### SCHRIFTLICHE AUFGABE 1
Ändere bitte in der Auflistung die Zeilen von der Zeile mit „This screenshot has width=1372, height=874.“ bis zu ihrem Ende, indem du „bottommost“ durch „topmost“ ersetzt. Gib nur diese Zeilen wieder und lass alles andere unverändert.

### AUSGEWÄHLTER TEXT

════

Damit ist die Kontrolle von Risiken und die Reduzierung von Bedrohungspotentialen innerbetrieblich und gesellschaftlich eines der wesentlichen Elemente, welches unser Handeln in den kommenden Jahren prägen wird. Stabilität zu sichern, bedeutet gleichermaßen, sich an komplexe geoplitische und sozioökonomische Prozesse flexibel und deshalb vorausschauend anzupassen. Die unterschiedlichen Arbeitsgebiete und Tätigkeitsfelder werden einen Anspruch an ständig wechselnde Gegebenheiten mit sich bringen. Radikal verändernde Umstände haben einen radikalen Einfluss auf die Arbeitsbedingungen der nahen Zukunft. Das U.S. Department of Labour schätzt, dass die heutigen Schüler mindestens flexibel auf zehn Jobs ausweichen werden, wenn sie 38 Jahre alt sind. Einer von vier Arbeitnehmern ist bei seinem jetzigen Arbeitgeber seit weniger als einem Jahr in Anstellung. Wir müssen uns auf diese neuen Bedingungen einstellen. Das erfordert natürlich auch eine anspruchsvolle Anpassung an die Flexibilität des Einzelnen. Aus den wachsenden Anforderungen, der veränderten Technologie, der weiteren Öffnung betriebsinterner Abläufe und notwendiger strengerer Regulierungen (Compliance) ergeben sich neue Anforderungen an sichere Prozesse, innovative Energiesysteme, automatisierte Risikokontrollsysteme und die Einbindung der Fachverantwortlichen in strategische und operative Entscheidungsprozesse.

════

(Einträge zum Auffinden von Wörtern und Elementen)
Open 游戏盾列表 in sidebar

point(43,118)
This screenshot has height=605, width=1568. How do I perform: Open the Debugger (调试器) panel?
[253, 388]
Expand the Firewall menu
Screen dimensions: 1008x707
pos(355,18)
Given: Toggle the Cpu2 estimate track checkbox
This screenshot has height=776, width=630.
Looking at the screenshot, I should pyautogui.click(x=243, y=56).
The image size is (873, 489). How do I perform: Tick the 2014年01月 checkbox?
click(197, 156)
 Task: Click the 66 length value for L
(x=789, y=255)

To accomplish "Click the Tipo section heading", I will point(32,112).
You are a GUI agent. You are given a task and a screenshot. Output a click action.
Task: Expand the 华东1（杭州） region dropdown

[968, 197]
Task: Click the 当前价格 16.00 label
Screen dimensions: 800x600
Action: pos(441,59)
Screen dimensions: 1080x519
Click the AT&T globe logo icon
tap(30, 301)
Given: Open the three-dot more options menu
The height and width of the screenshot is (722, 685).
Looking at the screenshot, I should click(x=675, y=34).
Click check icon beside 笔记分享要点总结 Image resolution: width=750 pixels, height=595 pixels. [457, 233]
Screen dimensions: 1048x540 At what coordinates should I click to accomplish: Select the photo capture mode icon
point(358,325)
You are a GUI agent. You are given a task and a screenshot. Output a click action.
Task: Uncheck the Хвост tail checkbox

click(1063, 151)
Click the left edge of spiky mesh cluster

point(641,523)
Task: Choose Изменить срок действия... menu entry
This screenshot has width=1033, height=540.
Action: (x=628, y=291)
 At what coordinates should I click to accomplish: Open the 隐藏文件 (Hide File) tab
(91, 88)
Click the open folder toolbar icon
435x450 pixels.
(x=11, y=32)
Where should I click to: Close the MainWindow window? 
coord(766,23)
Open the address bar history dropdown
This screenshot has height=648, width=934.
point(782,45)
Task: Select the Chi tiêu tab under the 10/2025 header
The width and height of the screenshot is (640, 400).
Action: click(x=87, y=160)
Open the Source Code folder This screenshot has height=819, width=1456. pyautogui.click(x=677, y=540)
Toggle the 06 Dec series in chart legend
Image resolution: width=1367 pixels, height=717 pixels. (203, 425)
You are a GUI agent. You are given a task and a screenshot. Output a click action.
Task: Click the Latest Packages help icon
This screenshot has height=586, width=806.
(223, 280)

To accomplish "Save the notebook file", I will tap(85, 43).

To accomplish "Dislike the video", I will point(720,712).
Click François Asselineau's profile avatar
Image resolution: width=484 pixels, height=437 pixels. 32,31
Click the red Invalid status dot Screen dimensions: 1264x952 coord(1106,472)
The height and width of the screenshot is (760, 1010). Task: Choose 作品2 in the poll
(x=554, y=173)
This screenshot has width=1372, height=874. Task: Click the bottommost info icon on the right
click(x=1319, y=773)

════

### SCHRIFTLICHE AUFGABE 2
Wie lange ist laut dem ausgewählten Text einer von vier Arbeitnehmern bereits bei seinem jetzigen Arbeitgeber angestellt?

### LÖSUNG 1
This screenshot has width=1372, height=874. Task: Click the topmost info icon on the right
click(x=1319, y=773)

### LÖSUNG 2
Seit weniger als einem Jahr.